Excerpt from a dataset:
----

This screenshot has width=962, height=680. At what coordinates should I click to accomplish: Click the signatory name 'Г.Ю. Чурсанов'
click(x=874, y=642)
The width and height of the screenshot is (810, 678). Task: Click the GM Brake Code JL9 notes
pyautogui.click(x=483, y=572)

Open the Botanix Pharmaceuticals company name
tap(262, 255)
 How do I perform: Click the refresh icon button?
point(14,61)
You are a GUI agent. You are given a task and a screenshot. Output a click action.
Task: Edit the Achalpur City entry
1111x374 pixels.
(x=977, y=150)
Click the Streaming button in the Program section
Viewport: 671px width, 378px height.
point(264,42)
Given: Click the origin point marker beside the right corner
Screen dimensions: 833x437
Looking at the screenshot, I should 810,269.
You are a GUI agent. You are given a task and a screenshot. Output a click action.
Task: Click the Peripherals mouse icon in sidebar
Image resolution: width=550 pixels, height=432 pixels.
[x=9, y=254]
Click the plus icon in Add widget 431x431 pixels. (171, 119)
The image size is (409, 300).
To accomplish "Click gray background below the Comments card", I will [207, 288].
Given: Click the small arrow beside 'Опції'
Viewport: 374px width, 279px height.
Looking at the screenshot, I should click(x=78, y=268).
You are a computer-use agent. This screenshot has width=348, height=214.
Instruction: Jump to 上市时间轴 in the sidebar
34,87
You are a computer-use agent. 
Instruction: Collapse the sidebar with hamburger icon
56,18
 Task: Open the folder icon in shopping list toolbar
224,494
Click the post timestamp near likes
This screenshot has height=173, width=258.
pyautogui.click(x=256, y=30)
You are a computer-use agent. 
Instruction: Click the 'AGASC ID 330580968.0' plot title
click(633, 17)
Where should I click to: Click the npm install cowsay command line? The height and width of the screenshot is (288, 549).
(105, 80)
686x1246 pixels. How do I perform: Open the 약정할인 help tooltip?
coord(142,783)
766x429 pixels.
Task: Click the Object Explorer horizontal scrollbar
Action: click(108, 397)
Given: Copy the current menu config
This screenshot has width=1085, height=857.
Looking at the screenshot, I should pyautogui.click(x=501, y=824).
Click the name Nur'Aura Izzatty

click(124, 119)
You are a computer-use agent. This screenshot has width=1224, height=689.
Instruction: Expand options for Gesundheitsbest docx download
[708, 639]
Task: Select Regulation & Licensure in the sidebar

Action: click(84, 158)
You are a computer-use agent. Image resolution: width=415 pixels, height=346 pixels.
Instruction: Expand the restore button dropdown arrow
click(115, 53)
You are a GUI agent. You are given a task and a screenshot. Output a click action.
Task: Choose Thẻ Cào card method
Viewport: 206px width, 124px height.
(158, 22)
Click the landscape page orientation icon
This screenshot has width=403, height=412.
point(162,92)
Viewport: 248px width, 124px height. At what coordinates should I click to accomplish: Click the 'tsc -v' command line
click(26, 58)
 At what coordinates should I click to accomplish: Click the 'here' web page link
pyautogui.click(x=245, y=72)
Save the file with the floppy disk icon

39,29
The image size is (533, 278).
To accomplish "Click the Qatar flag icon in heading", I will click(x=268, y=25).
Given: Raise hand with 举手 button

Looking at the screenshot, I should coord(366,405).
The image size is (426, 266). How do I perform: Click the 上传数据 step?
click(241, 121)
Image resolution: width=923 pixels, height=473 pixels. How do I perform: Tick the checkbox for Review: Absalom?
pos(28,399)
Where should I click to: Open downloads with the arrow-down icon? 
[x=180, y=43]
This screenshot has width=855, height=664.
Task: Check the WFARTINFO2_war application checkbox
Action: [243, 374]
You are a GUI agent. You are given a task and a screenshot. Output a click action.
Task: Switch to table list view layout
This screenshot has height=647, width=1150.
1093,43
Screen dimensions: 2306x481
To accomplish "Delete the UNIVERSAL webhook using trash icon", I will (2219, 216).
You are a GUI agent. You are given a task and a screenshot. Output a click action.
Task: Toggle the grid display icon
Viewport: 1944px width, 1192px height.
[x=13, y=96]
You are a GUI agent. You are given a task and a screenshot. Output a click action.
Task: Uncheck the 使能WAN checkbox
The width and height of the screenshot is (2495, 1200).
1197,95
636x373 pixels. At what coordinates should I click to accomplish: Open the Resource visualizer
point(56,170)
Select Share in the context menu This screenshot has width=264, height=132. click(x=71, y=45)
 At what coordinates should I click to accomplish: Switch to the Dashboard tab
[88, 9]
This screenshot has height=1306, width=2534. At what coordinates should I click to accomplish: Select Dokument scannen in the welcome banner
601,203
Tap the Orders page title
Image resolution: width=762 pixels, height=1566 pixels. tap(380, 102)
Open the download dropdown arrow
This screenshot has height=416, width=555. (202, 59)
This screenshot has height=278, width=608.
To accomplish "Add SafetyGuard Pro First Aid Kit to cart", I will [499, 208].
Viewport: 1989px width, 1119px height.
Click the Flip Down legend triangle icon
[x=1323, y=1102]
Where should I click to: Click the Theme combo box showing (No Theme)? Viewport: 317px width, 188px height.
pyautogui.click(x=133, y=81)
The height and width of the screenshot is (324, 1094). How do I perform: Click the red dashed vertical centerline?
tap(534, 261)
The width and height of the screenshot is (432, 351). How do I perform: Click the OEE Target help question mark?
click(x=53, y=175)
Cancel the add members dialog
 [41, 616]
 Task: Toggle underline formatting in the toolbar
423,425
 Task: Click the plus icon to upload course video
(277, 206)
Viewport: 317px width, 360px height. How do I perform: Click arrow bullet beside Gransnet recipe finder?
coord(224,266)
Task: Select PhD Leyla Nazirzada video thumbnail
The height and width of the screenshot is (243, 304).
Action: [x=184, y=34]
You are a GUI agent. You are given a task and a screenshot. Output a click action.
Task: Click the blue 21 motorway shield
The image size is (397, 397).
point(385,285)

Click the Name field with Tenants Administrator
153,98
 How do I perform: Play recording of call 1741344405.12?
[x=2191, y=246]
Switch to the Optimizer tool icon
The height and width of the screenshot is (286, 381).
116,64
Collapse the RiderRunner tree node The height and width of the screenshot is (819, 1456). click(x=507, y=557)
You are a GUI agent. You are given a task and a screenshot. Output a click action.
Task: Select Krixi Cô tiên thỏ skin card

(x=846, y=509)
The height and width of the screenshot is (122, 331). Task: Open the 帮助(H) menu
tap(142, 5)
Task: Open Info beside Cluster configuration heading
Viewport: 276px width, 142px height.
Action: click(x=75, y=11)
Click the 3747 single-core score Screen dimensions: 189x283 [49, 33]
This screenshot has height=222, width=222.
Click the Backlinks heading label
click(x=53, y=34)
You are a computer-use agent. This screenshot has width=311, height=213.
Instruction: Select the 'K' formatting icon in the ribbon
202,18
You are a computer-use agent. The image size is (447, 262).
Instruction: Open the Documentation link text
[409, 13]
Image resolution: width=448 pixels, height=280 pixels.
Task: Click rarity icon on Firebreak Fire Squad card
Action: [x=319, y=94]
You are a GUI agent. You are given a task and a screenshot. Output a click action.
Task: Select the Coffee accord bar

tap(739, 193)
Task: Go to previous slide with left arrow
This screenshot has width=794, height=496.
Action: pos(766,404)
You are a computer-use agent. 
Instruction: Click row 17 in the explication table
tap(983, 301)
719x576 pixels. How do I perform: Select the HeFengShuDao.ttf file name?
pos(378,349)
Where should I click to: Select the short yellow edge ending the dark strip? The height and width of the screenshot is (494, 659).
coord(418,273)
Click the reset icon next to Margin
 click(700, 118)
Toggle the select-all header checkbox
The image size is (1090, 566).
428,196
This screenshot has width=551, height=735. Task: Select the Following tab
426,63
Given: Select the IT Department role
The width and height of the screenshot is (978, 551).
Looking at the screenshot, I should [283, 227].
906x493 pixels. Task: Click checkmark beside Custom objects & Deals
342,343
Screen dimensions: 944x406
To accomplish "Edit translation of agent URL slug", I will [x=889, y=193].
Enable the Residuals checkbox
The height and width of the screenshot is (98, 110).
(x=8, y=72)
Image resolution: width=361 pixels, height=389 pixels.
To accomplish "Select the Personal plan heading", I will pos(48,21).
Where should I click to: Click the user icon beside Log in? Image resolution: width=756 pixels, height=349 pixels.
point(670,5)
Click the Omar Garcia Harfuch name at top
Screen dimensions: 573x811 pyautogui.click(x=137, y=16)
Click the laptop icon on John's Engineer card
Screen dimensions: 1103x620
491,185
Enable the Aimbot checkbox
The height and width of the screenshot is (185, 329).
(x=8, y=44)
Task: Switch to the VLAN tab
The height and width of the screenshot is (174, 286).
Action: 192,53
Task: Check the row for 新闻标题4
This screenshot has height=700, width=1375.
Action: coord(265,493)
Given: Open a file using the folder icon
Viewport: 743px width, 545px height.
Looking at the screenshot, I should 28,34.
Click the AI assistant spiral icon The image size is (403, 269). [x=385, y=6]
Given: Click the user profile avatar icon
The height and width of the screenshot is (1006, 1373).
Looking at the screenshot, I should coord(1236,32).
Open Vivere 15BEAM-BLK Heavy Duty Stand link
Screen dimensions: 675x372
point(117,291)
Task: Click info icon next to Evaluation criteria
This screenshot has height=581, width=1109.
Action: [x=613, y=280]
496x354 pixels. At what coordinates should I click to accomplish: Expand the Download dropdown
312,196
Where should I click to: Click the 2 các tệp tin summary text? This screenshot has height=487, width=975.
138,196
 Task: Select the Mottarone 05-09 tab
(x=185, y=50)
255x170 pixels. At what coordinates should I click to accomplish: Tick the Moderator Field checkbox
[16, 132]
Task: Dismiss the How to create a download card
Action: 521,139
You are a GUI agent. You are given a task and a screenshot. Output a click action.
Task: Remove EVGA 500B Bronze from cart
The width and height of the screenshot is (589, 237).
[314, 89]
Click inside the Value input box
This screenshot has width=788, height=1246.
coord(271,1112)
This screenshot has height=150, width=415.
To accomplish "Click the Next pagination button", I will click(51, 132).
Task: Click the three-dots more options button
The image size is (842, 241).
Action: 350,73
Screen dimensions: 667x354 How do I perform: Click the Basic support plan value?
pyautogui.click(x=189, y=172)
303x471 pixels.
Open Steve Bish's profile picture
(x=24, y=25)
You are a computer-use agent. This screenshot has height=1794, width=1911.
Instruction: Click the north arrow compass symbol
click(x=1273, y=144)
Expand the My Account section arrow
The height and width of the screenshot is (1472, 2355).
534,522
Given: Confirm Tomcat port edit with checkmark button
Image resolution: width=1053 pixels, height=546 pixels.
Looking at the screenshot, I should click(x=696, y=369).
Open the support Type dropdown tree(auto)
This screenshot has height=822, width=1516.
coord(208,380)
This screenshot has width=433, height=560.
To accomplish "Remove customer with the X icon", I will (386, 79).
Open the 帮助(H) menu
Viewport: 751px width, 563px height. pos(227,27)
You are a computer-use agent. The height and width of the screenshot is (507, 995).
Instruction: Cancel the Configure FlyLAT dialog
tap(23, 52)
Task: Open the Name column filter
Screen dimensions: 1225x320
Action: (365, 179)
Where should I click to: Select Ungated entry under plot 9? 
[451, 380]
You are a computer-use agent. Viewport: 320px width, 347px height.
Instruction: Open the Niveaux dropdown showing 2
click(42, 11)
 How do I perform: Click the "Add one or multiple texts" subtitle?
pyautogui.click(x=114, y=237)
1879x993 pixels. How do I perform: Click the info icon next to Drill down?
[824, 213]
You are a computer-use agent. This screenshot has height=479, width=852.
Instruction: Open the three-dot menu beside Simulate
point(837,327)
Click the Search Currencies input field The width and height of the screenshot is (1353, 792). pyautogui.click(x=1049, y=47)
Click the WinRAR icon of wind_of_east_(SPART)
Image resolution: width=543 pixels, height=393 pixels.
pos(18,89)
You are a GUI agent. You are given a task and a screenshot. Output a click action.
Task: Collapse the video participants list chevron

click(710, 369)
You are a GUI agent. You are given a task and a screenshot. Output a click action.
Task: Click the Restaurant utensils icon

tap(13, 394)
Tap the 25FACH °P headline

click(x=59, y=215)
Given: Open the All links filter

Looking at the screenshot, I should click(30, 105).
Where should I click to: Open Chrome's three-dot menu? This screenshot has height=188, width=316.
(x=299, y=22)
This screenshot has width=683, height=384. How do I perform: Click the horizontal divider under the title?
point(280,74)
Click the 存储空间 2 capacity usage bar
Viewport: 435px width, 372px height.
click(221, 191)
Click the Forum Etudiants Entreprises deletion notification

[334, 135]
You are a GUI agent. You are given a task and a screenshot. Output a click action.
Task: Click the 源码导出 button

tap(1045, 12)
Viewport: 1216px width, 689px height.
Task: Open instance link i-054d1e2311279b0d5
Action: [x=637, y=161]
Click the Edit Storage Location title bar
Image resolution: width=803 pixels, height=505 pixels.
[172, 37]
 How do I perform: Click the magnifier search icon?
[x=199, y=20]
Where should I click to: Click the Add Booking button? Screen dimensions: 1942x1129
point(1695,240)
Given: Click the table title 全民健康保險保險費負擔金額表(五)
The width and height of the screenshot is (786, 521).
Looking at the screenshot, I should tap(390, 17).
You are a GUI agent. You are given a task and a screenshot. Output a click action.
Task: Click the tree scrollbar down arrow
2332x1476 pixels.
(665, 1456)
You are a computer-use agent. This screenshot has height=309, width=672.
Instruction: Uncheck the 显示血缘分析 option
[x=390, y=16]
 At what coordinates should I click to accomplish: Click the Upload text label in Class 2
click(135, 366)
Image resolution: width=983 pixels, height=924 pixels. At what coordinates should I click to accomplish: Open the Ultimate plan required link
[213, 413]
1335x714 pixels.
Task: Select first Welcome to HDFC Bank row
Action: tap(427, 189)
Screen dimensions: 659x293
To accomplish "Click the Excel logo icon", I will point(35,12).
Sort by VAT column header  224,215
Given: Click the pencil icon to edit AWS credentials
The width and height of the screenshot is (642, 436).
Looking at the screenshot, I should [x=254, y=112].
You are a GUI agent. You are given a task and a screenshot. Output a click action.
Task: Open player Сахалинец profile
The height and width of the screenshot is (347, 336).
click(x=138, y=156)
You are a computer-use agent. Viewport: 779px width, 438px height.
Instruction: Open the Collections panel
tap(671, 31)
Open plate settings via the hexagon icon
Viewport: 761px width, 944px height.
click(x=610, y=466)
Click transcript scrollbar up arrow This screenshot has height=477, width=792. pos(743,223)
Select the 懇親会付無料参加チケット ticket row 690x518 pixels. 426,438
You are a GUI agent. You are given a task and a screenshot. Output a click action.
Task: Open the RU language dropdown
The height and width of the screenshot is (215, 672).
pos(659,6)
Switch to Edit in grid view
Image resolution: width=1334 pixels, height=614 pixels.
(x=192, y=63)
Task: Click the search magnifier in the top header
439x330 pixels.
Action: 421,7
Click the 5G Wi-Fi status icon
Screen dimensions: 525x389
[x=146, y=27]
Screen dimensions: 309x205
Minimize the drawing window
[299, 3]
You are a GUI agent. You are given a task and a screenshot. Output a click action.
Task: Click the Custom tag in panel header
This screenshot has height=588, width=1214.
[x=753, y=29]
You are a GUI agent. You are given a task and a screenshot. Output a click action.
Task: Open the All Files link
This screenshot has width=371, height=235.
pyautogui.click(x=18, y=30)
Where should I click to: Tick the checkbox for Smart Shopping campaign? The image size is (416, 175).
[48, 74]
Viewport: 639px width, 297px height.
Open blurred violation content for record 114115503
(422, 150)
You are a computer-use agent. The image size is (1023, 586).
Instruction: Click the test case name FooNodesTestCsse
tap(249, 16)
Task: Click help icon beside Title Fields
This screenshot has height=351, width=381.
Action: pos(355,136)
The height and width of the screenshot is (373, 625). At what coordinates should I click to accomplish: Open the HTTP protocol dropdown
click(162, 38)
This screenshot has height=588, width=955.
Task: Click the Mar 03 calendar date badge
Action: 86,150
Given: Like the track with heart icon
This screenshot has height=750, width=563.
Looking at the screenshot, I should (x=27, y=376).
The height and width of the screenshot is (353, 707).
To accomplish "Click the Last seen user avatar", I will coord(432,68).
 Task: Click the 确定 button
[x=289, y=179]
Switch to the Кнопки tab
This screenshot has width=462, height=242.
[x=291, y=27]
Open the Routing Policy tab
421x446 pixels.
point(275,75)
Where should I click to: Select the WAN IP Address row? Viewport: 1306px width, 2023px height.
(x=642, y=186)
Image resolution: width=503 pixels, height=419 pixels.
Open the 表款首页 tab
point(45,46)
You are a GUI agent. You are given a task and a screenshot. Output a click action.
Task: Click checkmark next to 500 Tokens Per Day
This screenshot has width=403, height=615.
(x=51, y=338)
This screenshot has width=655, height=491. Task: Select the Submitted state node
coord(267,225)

----

TASK -> Update everything from the line containing "Image resolution: width=503" down to the end of the entries, replacing "checkmark" with "tick mark" and changing nothing else.

FINAL RESULT ->
Image resolution: width=503 pixels, height=419 pixels.
Open the 表款首页 tab
point(45,46)
You are a GUI agent. You are given a task and a screenshot. Output a click action.
Task: Click tick mark next to 500 Tokens Per Day
This screenshot has width=403, height=615.
(x=51, y=338)
This screenshot has width=655, height=491. Task: Select the Submitted state node
coord(267,225)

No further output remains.